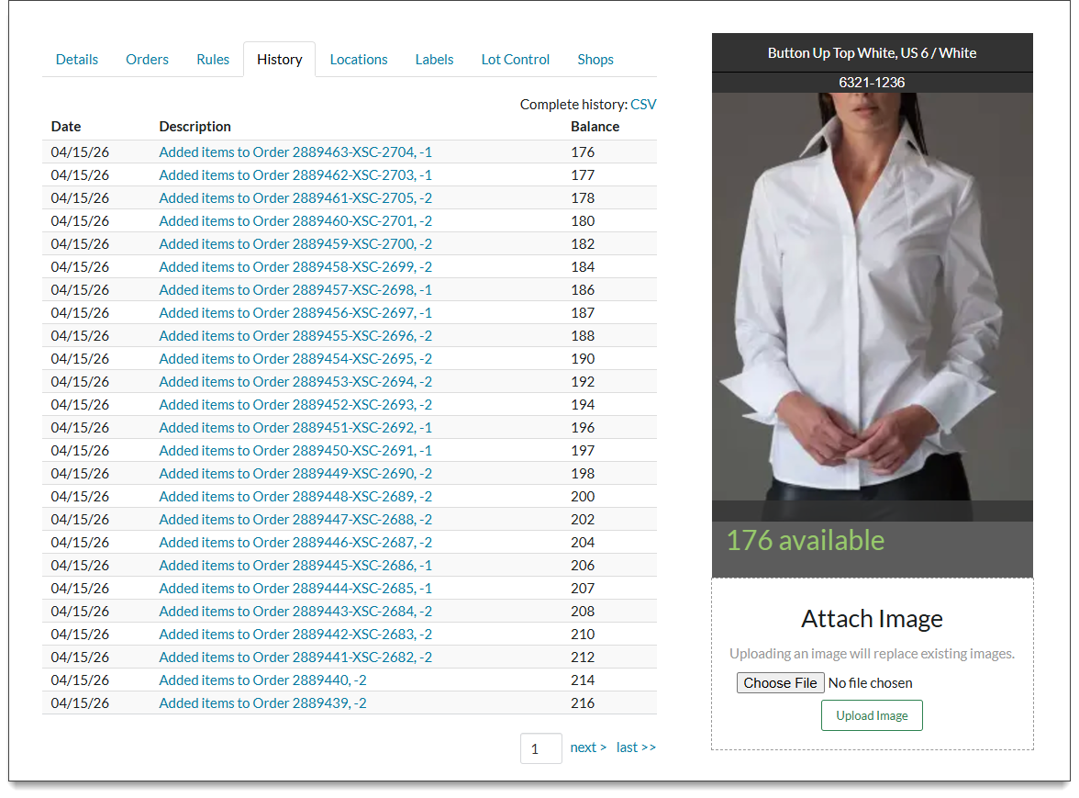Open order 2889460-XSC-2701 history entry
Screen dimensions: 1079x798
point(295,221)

---

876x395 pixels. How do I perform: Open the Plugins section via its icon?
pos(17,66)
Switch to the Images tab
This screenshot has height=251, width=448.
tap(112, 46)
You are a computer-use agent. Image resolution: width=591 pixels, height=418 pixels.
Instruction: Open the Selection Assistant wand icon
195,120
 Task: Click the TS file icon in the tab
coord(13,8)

--

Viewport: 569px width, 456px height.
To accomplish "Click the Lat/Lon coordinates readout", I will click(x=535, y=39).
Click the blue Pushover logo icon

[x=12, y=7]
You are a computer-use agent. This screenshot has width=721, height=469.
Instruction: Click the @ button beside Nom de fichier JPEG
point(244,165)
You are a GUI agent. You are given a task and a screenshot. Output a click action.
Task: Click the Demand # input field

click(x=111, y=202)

Brief.
Filter the entries by the string "computer" and copy each matching line.

Solution.
You are a computer-use agent. Image resolution: width=591 pixels, height=418 pixels.
You are a computer-use agent. This screenshot has width=721, height=469.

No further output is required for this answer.